Lower IL-7 Receptor Expression of Monocytes Impairs Antimycobacterial Effector Functions in Patients with Tuberculosis.

Abstract

Altered monocyte differentiation and effector functions characterize immune pathogenesis of tuberculosis. IL-7 is an important factor for proliferation of T cells and impaired IL-7 sensitivity due to decreased IL-7 receptor alpha-chain (IL-7Ralpha) expression was found in patients with acute tuberculosis. Peripheral blood monocytes have moderate IL-7Ralpha expression and increased IL-7Ralpha levels were described for inflammatory diseases. In this study, we investigated a potential role of IL-7 and IL-7Ralpha expression for monocyte functions in tuberculosis. We analyzed the phenotype of monocytes in the blood from tuberculosis patients (n = 33), asymptomatic contacts of tuberculosis patients (contacts; n = 30), and healthy controls (n = 20) from Ghana by multicolor flow cytometry. Mycobacterial components were analyzed for their capacity to induce IL-7Ralpha expression in monocytes.
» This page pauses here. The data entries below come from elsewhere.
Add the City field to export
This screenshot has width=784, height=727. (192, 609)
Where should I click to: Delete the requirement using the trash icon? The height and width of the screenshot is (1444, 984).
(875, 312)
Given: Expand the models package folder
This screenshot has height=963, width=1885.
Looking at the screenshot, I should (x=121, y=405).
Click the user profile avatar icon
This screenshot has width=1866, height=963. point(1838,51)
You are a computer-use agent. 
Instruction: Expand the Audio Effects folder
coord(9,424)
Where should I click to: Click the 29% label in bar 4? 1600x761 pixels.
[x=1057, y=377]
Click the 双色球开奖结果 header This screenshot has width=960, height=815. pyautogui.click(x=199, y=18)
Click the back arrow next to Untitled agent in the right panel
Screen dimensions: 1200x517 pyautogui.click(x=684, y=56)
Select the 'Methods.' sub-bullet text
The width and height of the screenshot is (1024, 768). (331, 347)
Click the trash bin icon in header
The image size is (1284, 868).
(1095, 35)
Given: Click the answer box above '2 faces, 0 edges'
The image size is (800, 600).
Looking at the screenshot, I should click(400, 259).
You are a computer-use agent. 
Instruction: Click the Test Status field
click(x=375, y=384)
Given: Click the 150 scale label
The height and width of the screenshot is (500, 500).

Functional effects of monocyte to IL-7 were measured during signaling and by using an antimycobacterial in vitro kill assay. Monocytes were more frequent in peripheral blood from patients with tuberculosis and especially higher proportions of CD14+/CD16+ (M1/2) monocytes with increased PD-L1 expression characterized acute tuberculosis. IL-7Ralpha expression was decreased particularly on M1/2 monocytes from patients with tuberculosis and aberrant low expression IL-7Ralpha correlated with high PD-L1 levels. Constitutive low pSTAT5 levels of monocytes ex vivo and impaired IL-7 response confirmed functionally decreased monocyte IL-7 sensitivity of patients with tuberculosis. Mycobacteria and mycobacterial cell wall components induced IL-7 receptor expression in monocytes and IL-7 boosted mycobacterial killing by monocyte-derived macrophages in vitro. We demonstrated impaired monocyte IL-7 receptor expression as well as IL-7 sensitivity in tuberculosis with potential effects on antimycobacterial effector functions.